* [Exercise input]:

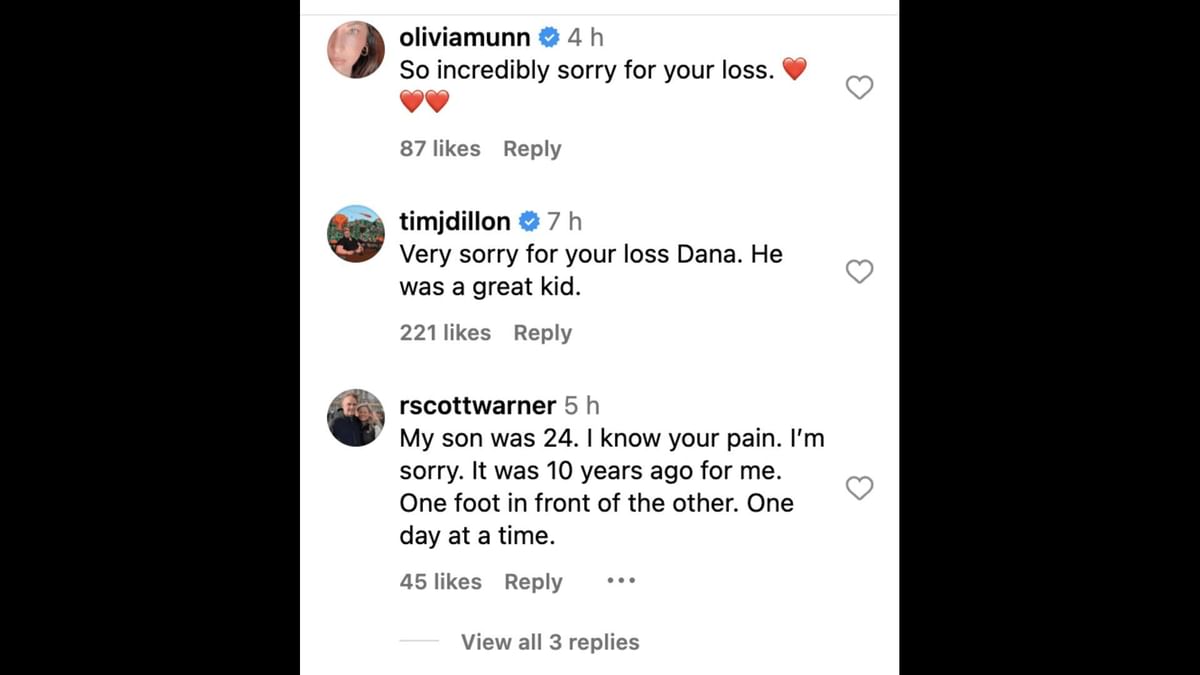Viewport: 1200px width, 675px height.
Task: Expand View all 3 replies
Action: click(x=549, y=642)
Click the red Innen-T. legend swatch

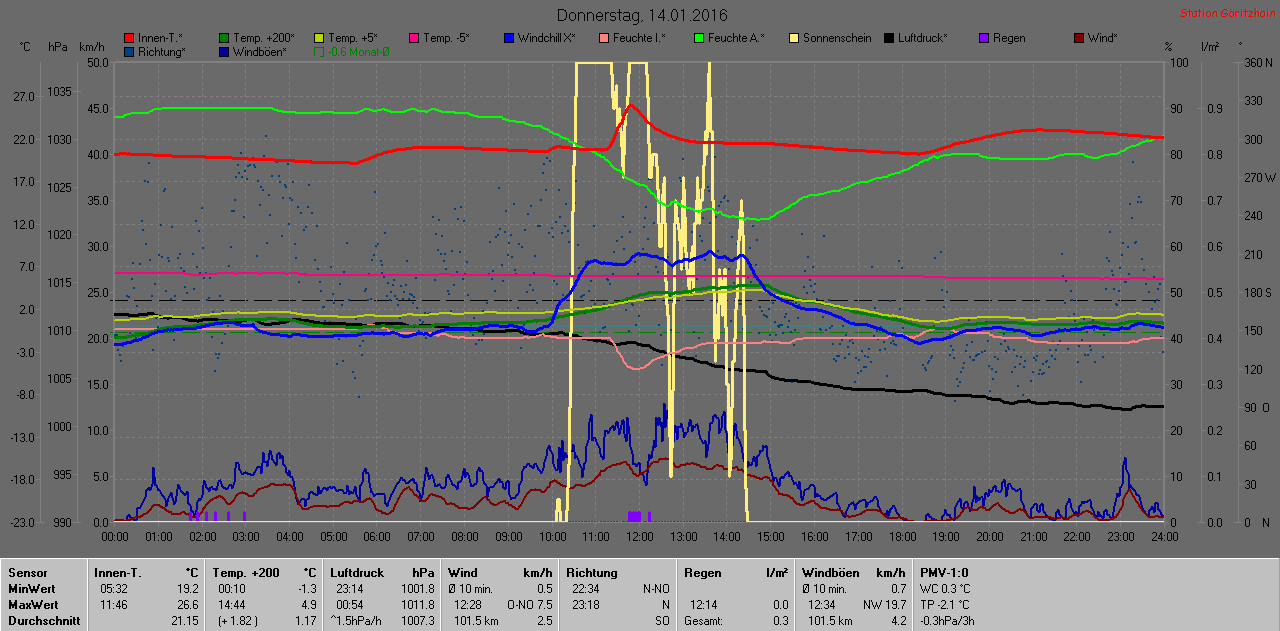pos(130,38)
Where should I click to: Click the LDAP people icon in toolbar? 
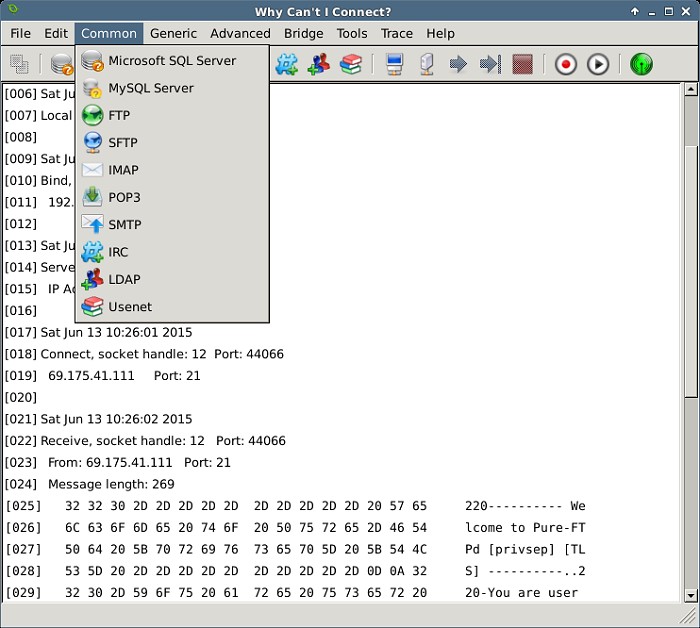[318, 64]
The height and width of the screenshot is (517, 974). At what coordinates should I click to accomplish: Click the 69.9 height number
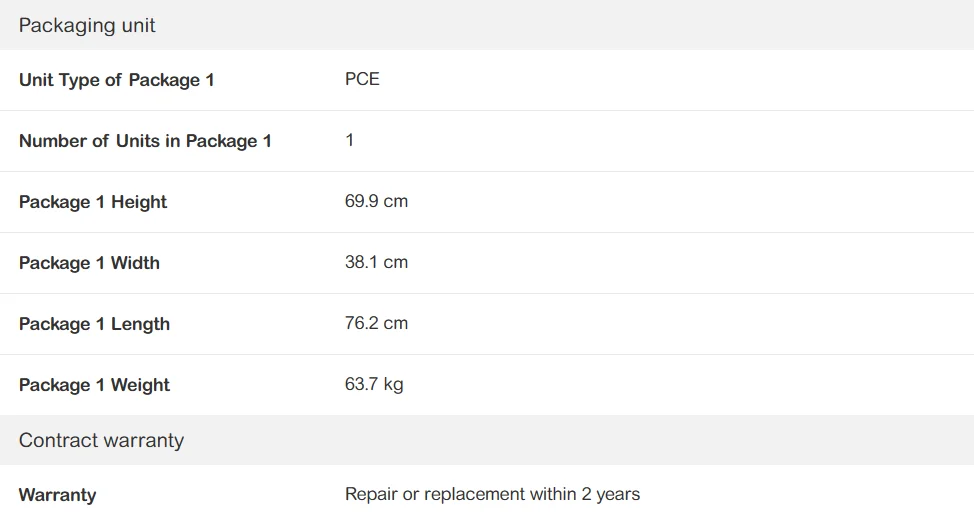coord(361,201)
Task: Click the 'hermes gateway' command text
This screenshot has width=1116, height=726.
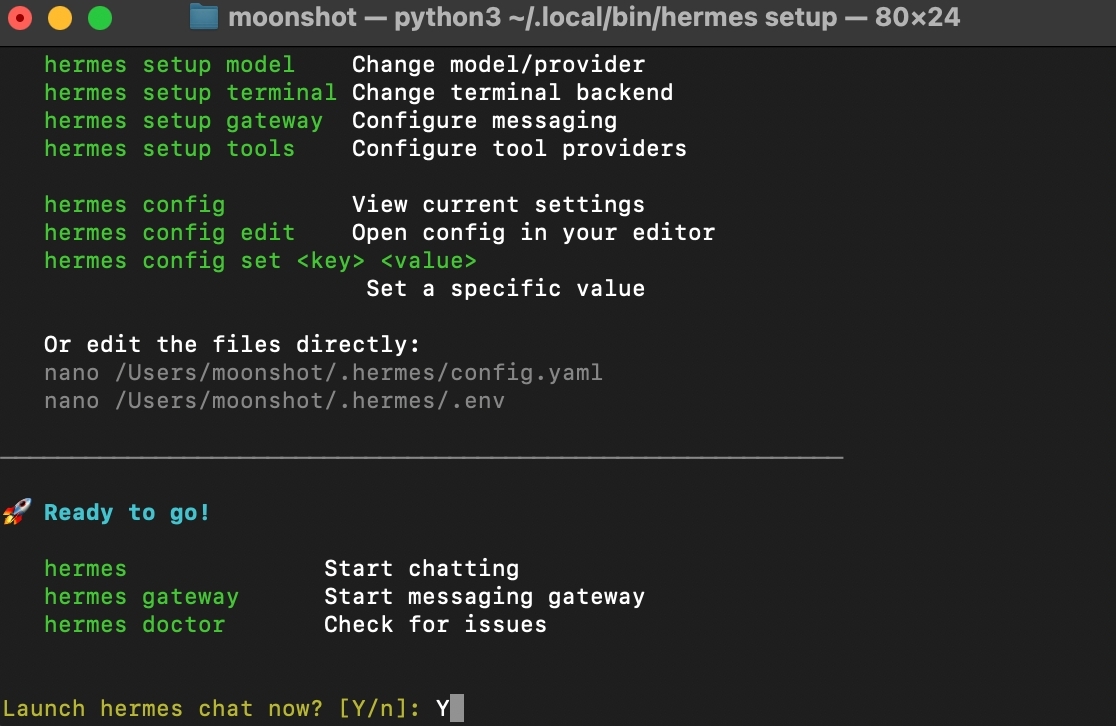Action: (141, 597)
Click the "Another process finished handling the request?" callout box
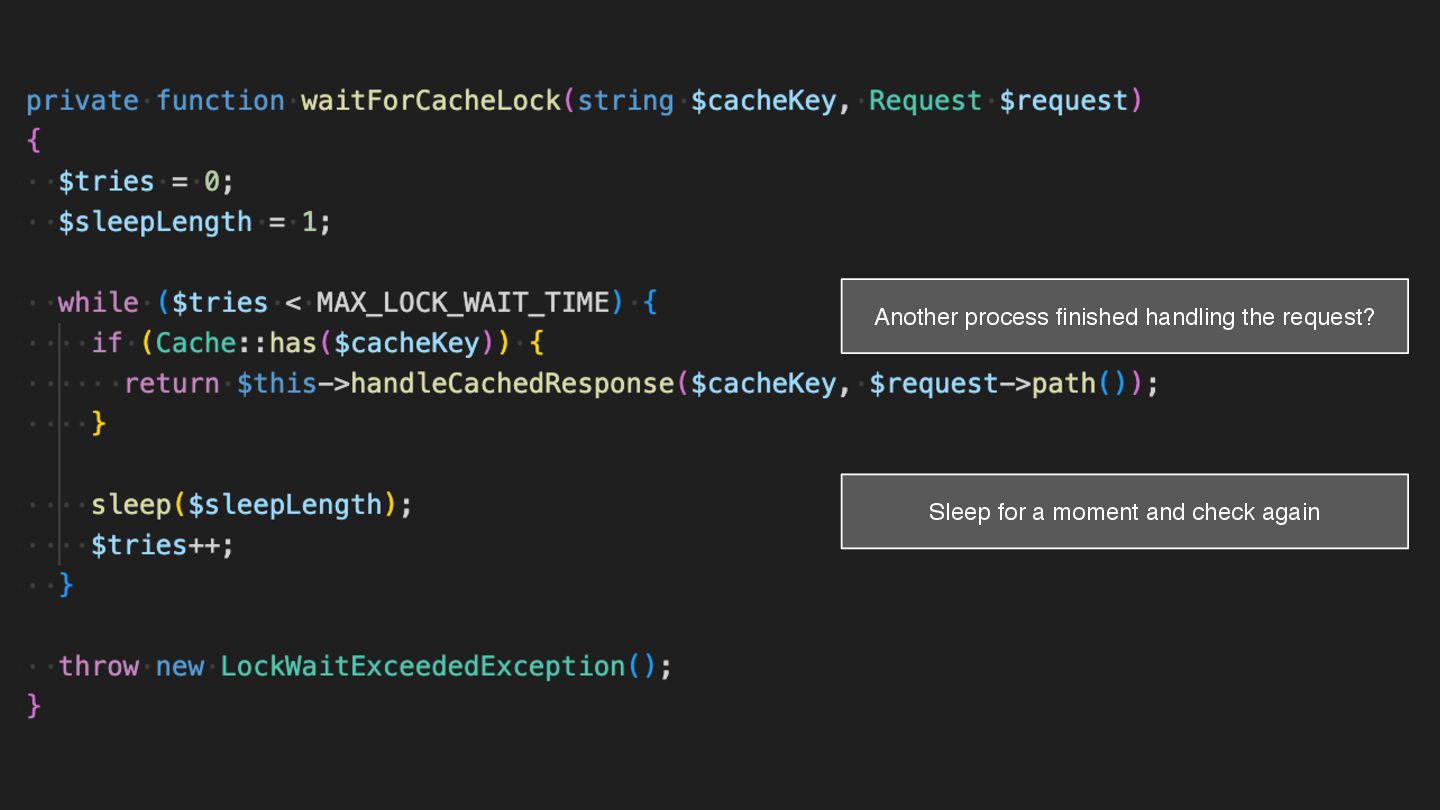The image size is (1440, 810). pyautogui.click(x=1124, y=317)
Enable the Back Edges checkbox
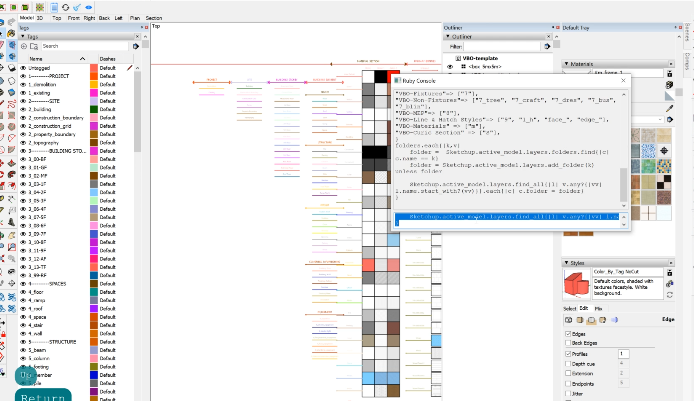694x401 pixels. pyautogui.click(x=569, y=343)
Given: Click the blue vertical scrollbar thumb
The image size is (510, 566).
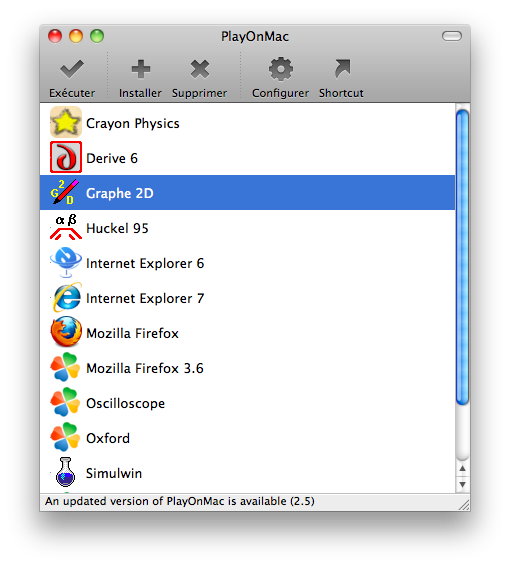Looking at the screenshot, I should (x=463, y=257).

* [Required work]: In the records above, find the line that contains "Given: Click the" and retype it and all lines after it exactly, leaving out any pictures.

* [Answer to the problem]:
Given: Click the blue vertical scrollbar thumb
The image size is (510, 566).
Looking at the screenshot, I should (x=463, y=257).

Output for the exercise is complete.